83 Views Asked by At

For an machine learning assignement I have the following Loss-function:

$$L(D, W) = \frac{1}{2}||DW-X||^2_F$$ Where $D, W$ and $X$ are matrices.

In one part of the assignment I need to calculate the gradient of the Loss-function once with respect to $W$ and once with respect to $D$.

What I have so far, is that one can transform $||A||^2_F$ to $tr(A^TA) = tr(AA^T)$, which will give me $$tr\Big((DW)(W^TD^T)-DWX^T-XW^TD^T+XX^T\Big)$$

I know that you get the gradient by deriving element-wise with respect to the elements of the respective matrix. However, I'm a bit stuck on solving this analytically. I think, the best way would be to further reduce the formula within the trace function above and then calculate the gradient element-wise, but I'm not really certain how to go about that.

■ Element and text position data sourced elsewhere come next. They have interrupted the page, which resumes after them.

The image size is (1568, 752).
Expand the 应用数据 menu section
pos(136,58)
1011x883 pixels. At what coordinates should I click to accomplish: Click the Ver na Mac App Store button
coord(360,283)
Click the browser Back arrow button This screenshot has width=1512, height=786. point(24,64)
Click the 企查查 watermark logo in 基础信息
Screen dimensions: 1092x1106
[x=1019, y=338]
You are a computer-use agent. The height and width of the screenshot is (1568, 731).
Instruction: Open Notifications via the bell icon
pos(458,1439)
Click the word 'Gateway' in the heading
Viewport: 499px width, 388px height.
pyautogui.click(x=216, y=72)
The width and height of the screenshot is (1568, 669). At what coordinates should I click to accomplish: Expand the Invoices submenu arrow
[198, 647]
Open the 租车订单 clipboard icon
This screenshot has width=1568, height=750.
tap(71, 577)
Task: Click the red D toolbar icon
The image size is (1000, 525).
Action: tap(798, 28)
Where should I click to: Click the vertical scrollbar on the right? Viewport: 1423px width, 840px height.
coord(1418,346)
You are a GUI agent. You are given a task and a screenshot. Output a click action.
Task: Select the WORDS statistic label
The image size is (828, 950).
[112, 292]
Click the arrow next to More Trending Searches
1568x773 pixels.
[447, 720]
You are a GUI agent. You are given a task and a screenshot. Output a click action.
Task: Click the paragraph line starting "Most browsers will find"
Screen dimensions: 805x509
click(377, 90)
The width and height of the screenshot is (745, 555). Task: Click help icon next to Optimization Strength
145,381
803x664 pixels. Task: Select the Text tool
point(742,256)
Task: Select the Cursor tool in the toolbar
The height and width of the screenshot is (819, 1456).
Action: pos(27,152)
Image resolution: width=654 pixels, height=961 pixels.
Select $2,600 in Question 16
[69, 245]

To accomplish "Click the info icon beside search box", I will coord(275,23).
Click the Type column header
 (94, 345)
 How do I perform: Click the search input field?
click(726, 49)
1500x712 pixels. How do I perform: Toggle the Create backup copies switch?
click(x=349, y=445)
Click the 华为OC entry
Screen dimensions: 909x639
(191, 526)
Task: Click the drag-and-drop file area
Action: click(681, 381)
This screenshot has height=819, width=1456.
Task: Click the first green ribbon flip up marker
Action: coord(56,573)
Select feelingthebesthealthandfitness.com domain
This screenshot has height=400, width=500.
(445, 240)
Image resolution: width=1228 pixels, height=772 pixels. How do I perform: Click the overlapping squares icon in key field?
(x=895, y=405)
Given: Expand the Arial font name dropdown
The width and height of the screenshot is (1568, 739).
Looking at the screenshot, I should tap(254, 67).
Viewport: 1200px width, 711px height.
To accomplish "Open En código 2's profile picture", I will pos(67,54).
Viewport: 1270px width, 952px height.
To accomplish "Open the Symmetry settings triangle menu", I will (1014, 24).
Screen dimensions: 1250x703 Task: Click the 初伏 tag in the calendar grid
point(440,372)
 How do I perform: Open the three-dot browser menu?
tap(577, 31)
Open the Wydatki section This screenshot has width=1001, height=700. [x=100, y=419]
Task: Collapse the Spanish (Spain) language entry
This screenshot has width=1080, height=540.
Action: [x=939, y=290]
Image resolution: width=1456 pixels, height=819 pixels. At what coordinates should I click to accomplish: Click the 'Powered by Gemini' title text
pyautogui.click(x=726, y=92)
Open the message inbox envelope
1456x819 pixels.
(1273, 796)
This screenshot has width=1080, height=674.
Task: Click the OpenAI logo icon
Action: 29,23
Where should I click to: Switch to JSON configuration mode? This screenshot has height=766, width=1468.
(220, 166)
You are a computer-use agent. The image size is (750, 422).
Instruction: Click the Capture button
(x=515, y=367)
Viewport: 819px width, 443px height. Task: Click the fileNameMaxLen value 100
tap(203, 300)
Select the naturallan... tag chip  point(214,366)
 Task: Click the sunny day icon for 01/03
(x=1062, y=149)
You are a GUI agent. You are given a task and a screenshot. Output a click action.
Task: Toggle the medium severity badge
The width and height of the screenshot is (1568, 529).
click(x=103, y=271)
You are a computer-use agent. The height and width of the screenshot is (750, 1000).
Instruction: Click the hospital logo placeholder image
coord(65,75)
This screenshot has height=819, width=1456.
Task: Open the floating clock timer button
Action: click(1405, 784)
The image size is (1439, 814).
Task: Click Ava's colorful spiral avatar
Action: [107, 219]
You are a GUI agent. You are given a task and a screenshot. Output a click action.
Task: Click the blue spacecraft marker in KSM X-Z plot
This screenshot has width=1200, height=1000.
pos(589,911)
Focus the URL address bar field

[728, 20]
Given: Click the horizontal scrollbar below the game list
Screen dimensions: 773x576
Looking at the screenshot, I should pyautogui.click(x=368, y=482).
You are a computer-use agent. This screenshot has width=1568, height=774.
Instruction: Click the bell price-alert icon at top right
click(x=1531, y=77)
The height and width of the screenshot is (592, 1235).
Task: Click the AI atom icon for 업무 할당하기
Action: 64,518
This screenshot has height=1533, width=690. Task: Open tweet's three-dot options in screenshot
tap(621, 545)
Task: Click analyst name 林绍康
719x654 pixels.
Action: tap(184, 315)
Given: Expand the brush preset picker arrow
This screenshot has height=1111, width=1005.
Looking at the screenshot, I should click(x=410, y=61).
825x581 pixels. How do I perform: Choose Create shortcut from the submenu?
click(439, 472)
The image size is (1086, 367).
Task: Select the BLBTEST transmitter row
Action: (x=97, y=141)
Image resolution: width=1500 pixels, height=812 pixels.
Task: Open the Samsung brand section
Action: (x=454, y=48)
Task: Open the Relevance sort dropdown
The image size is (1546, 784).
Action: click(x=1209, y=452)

Maybe someone can point me in the right direction?

1

There are 1 best solutions below

3
On BEST ANSWER

OK, with the help of Shogun's comment and the linked question I think I have found a solution. Maybe someone can confirm, that I didn't make any mistake (as this is rather unusable territory for me):

Assuming I made the result of the multiplication of the loss function with it's transpose is correct in this form $$(DW)(W^TD^T)-DWX^T-XW^TD^T+XX^T$$ we want go on like this to solve with respect to $W$: $$\nabla_Wtr\Big((DW)(W^TD^T)-DWX^T-XW^TD^T+XX^T\Big) = \\ \nabla_Wtr(DWW^TD^T) - \nabla_Wtr(DWX^T) - \nabla_Wtr(XW^TD^T) + \nabla_Wtr(XX^T)$$

Solving each part (using the methods shown here):

$$\nabla_Wtr(DWW^TD^T) = 2D^TDW$$ $$\nabla_Wtr(DWX^T) = D^TX$$ $$\nabla_Wtr(XW^TD^T) = D^TX$$ $$\nabla_Wtr(XX^T) = 0$$

So altogether we get: $$\nabla_Wtr\Big(L(D, W)\Big) = 2(D^TDW - D^TX)$$

The gradient with respect to $D$ be be solved in similar fashion.